Holden obliged and played through the recording a second time. Again, the big island disappeared in a flash of light and a column of fire. Again, the other islands vanished under a massive wall of water and then the spreading clouds of steam and ash. Again, the shock wave raced away from the center of the explosion, dragging massive waves behind it.

As the video played, Murtry talked quietly on his hand terminal with someone. Carol shook her head gently, as though it were possible to deny the evidence playing on-screen.

The video ended, and Murtry said, “This is matching our data. The geoengineering group thinks there was some kind of fission reaction down near the bottom of the ocean.” Holden prickled at the implication he might be lying about something so serious, but held his tongue.

“Like a bomb?” Carol Chiwewe said.

“Or an alien power plant failing out,” Murtry said. “Can’t really speculate.”

“How quickly can we evacuate?” Carol said, her voice surprisingly firm for a person who’d just looked Armageddon in the eye.

“That’s what we’re here to talk about,” Holden said. “What’s our best plan for protecting the colony?
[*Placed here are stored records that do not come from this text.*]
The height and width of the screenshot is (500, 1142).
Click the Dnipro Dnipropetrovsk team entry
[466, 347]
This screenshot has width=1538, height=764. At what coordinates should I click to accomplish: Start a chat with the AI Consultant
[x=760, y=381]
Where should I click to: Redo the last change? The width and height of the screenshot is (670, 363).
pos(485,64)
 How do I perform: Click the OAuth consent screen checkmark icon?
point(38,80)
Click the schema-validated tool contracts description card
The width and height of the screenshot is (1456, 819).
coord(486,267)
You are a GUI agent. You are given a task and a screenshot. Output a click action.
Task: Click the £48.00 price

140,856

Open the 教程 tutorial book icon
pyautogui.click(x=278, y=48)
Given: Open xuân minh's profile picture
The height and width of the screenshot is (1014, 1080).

Evacuation is one option, but we’re down to a little over five hours now.”

“Evacuation won’t work,” Murtry said, “at least using our shuttle. The window’s too tight. We’d be taking off in the face of that shock wave, with turbulence and atmospheric ionization doing its best to knock us out of the sky. Better to survive down here and still have a shuttle available afterward for relief.”